Anthony Nelzin-Santos |

En levant le voile sur le projet Marzipan, Apple a ravivé l’espoir des développeurs et des commentateurs pour le futur des applications macOS. Pourtant, « UIKit sur Mac » pourrait aussi profiter aux applications iOS. Ouvrir la possibilité d’adapter les applications iOS aux paradigmes du Mac, c’est ouvrir la possibilité que les conventions de macOS marquent leur emprise sur l’iPhone et surtout l’iPad.

Alors que les distinctions fonctionnelles entre l’iPad et le Mac sont toujours plus ténues, qu’il n’a jamais été aussi facile — mais en même temps aussi frustrant — de passer de l’un à l’autre, cette annonce n’est pas anodine. En travaillant sur la version macOS d’UIKit, elle renforce la version iOS. En invitant les développeurs à adapter leurs applications à macOS, elle les pousse à réfléchir à la conception de leurs applications iOS.

La présentation d’UIKit pour Mac, lors de la WWDC 2018.

Or trop souvent encore, les applications iPad sont conçues comme de grandes applications iPhone. Quelques développeurs jeunes (comme Savage, Serif, Cultured Code ou Ulysses) et moins jeunes (comme The Omni Group, Panic ou même Adobe) montrent pourtant qu’elles peuvent être au moins aussi perfectionnées que les applications Mac. L’iPad ne manque ni de puissance ni de succès, mais certains développeurs peuvent manquer de motivation.

C’est que l’intérêt d’un développement spécifique à l’iPad n’est pas toujours très clair. Pourquoi prendre du temps que l’on pourrait consacrer à peaufiner l’application iPhone, pourquoi engager des dépenses que l’on pourrait attribuer au développement Android, pourquoi diable s’intéresser à cet objet un peu coincé entre le téléphone et l’ordinateur portable ? Il faut bien le dire, le choix de la « grande application iPhone » est souvent le plus sensé.

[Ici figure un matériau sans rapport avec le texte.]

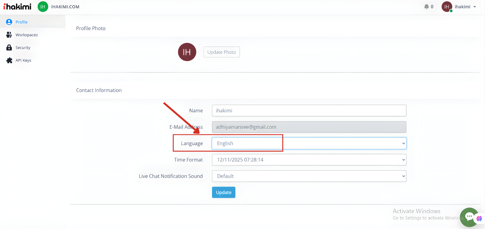Viewport: 485px width, 229px height.
Task: Open the Security menu item
Action: (23, 48)
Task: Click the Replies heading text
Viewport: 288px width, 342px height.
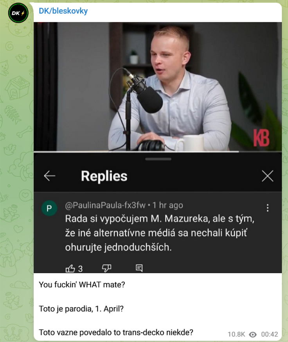Action: (x=104, y=176)
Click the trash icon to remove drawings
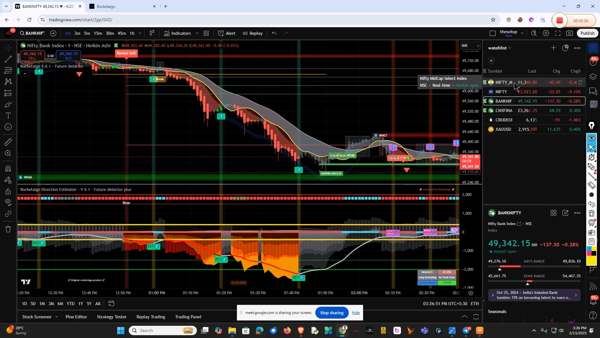 coord(8,229)
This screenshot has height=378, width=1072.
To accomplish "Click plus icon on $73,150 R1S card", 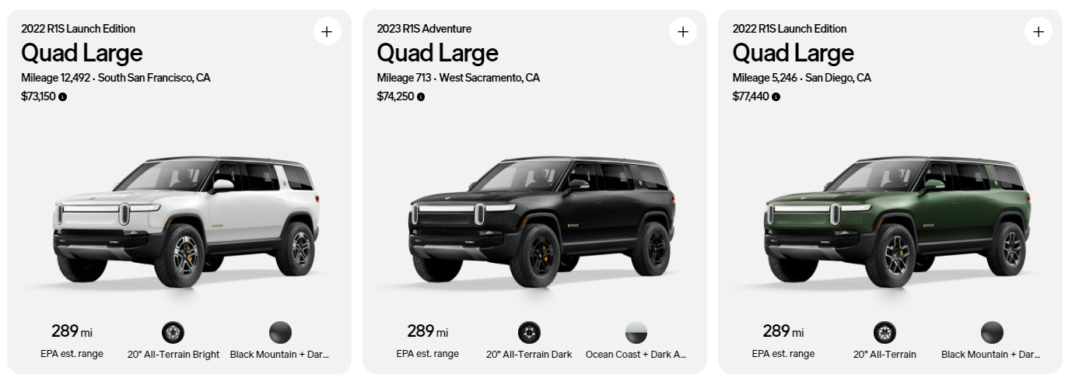I will (x=327, y=32).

Ce qui ne veut pas dire qu’il faille se résigner ! En se laissant gagner par un optimisme un peu fou, on pourrait espérer qu’en sautant de l’iPhone au Mac, certaines applications atterrissent sur l’iPad au passage. Après tout, c’est parce qu’elles ont été adaptées au Mac que les applications Bourse et Dictaphone ont enfin fait leur apparition sur iPad.

L’iPad Pro utilisé au fond du canapé avec l’Apple Pencil…

À l’inverse, on pourrait imaginer que certains développeurs « injectent » un peu d’UIKit dans leurs applications macOS, au point de finalement les adapter pour iOS. À commencer par Apple : l’embauche récente de Louis D’hauwe, développeur qui a repoussé les limites de l’iPad, pour travailler sur Xcode, agite les esprits. Sauf que la même Apple a bien dit qu’AppKit restait le framework applicatif par défaut de macOS.

UIKit est très prometteur, mais il a clairement été conçu pour porter des applications iOS, pas pour créer des applications macOS de zéro. Et puis certaines des applications Mac les plus populaires ne sont même pas des applications « natives », c’est-à-dire des applications utilisant AppKit, mais des applications web encapsulées avec Electron, qui sont déjà disponibles sur iOS… avec des interfaces parfois calamiteuses (lire : UIKit sur Mac : l’avis des développeurs sur le projet Marzipan).

Dans un premier temps au moins, la disponibilité d’UIKit sur Mac bénéficiera à l’iPad d’une manière subtile mais immédiate. Prendre en charge le Mac, c’est prendre en charge les grands écrans, donc celui — voire ceux — de l’iPad Pro en retour. Prendre en charge le Mac, c’est prendre en charge les claviers, donc le Smart Keyboard en retour. Ce n’est pas grand-chose, mais cela peut faire la différence au quotidien.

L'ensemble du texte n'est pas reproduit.